At one caucus meeting, Maz came in to the room at the last minute and took his seat at the front desk on stage. He casually reached for the two bottles of sparkling water on the desk, then snapped the cap off one bottle with the cap of the other. Once again, we all roared.

My close work with Maz started in the fall of 1985. The Progressive Conservatives had been elected in September of 1984 but the first year hadn't gone well as we adjusted to governing. I was personally disappointed in a very unsatisfactory year as a Parliamentary Secretary and was seriously considering my options.

I ran for Speaker in the fall and finished a close third. That didn't help, but shortly thereafter I got a call from Maz requesting a meeting. We met and after the pleasantries Maz offered me the job as Parliamentary Secretary to the Government House Leader, a position which he also held. I was overwhelmed by the opportunity and accepted immediately.

That was the start of the most memorable working relationship that I was ever to experience in Parliament.
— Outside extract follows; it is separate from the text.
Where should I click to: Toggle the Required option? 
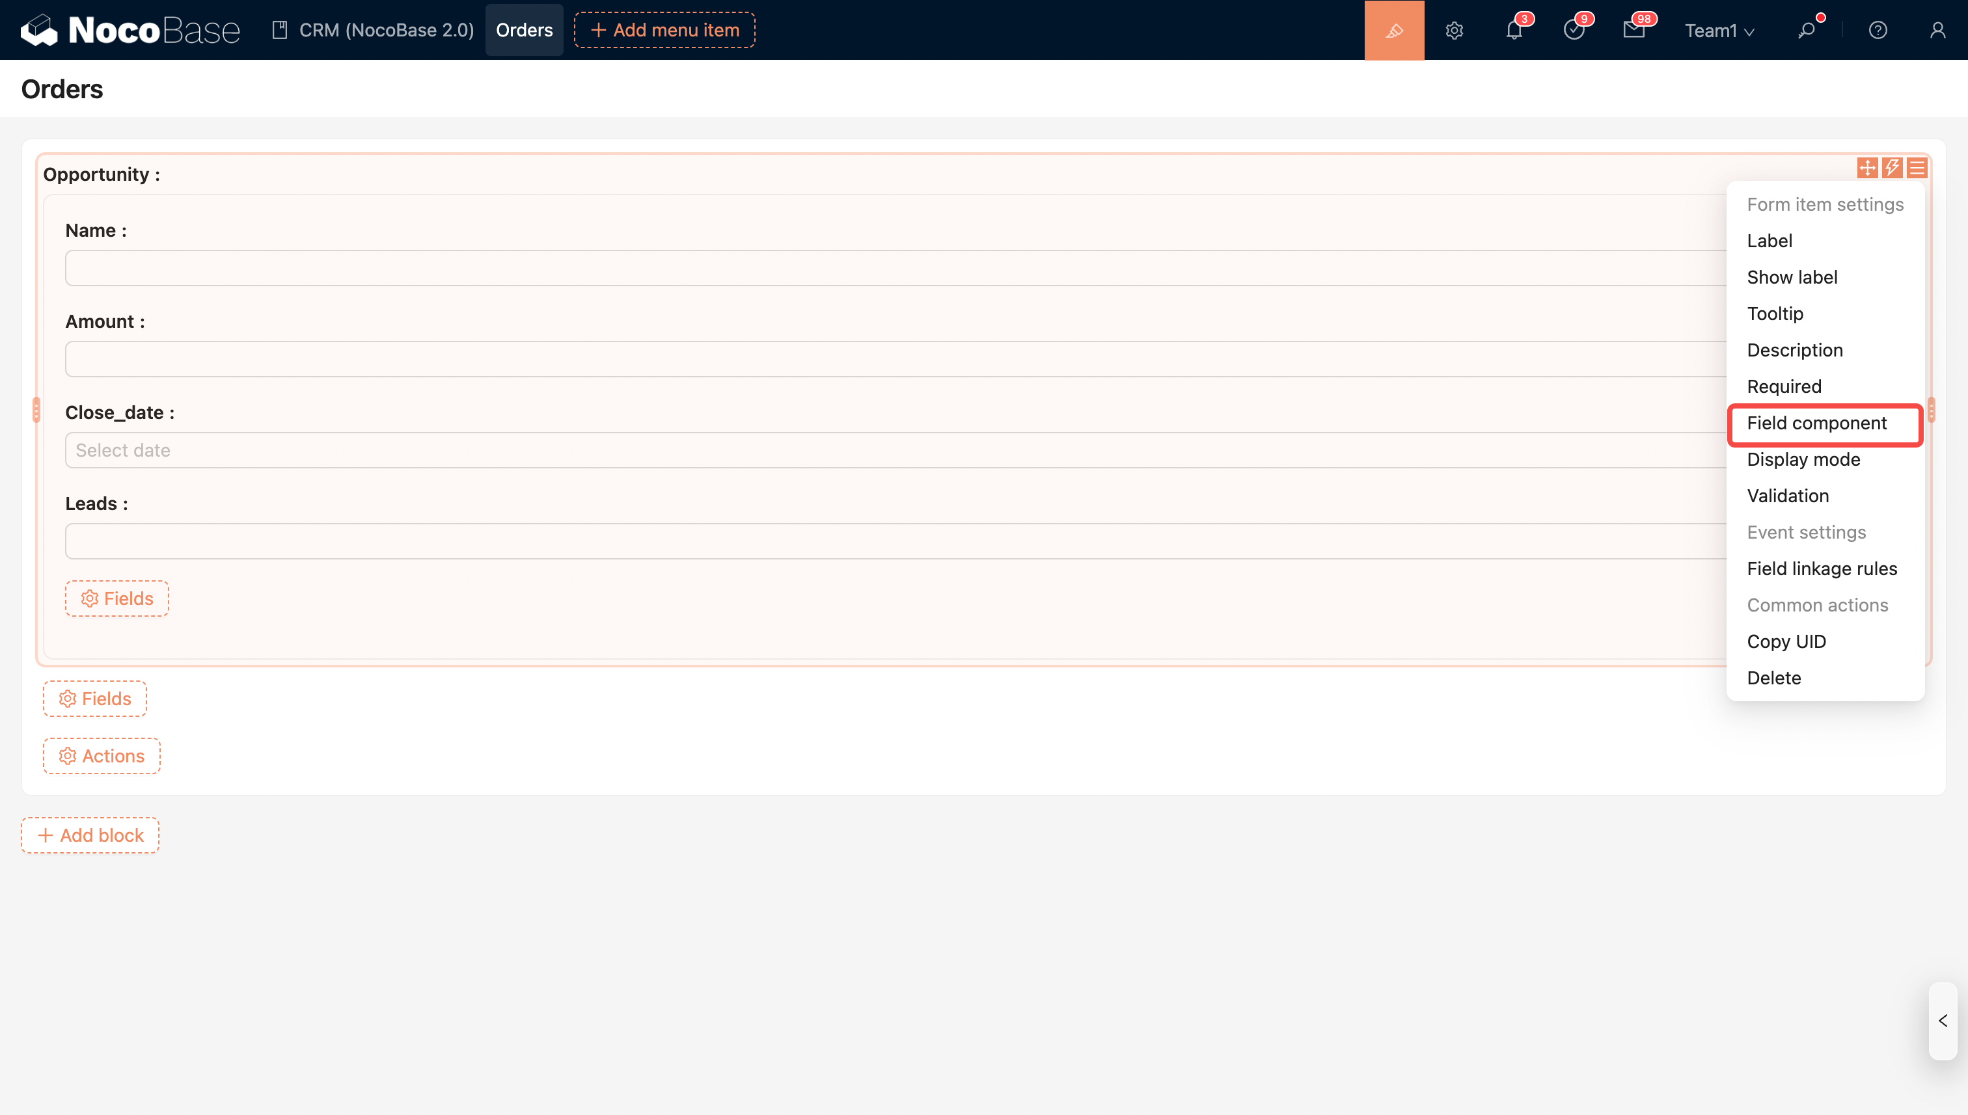[1783, 387]
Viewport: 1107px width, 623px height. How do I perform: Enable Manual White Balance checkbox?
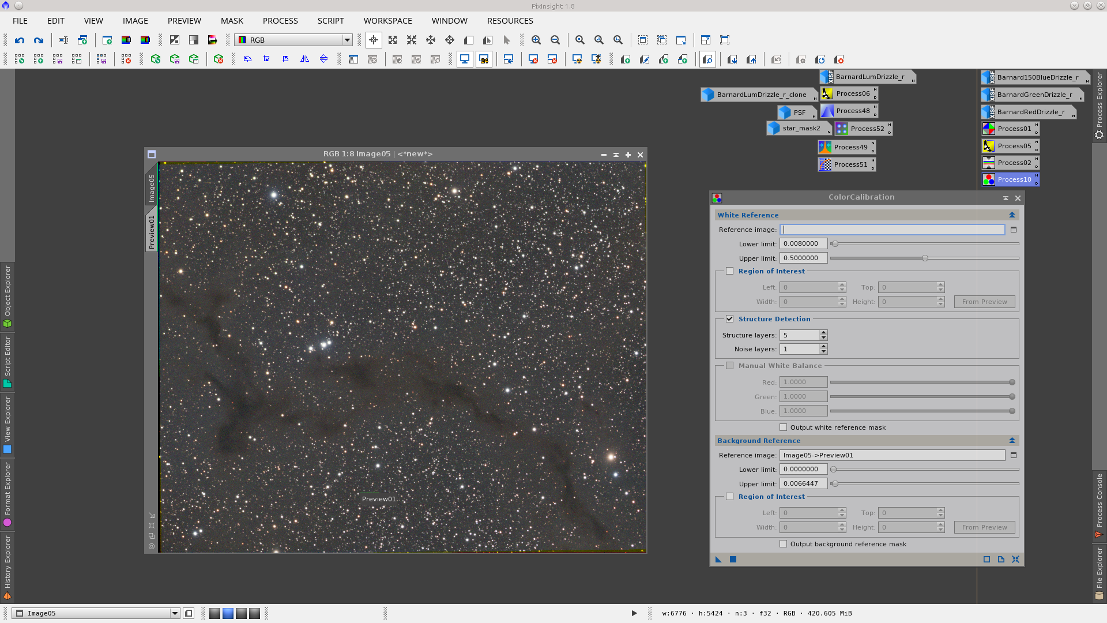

My job was to get done what Maz and the Government wanted done without bothering Maz as much as possible and taking as little credit as possible.

We met almost every day and often several times a day. Gradually, Maz brought order out of confusion. I learned so much and, better still, enjoyed the challenges he gave me.

By the fall of 1987, I was in Cabinet as Minister of State to the Government House Leader and Secretary of the Treasury Board. Then in the fall of 1988 after we won the “free trade” election there was another challenge: How to get the necessary legislation passed before Christmas. Fortunately, my team and I were able to work out a strategy to get the legislation passed.

Early in 1989 Maz asked me what I wanted to do in the new administration. I remember saying that if it was in the cards I would like to be Minister of Justice. However, if that wasn't possible and he moved on I would like to be Government House Leader. He said: “Leave it with me.”

When I was called for a meeting at 24 Sussex as Cabinet was being formed, my son Justin drove, as I was understandably nervous.

When Prime Minister Mulroney offered me the appointment as Minister of Justice I accepted, of course, and after thanking him prepared to leave. Mulroney then said “And by the way, I would also like you to serve as Government House Leader.” Once again, I thanked him.

When I got in the car Justin said: “How did you do, Dad?” I replied: “I hit the jackpot.” Once again Maz had delivered.

Now Maz has gone. Young men and women have only to read about his career to realize that in Canada, no matter where you come from, who you know, and what your educational background, anything is possible through hard work, integrity and caring about the people you serve and work with.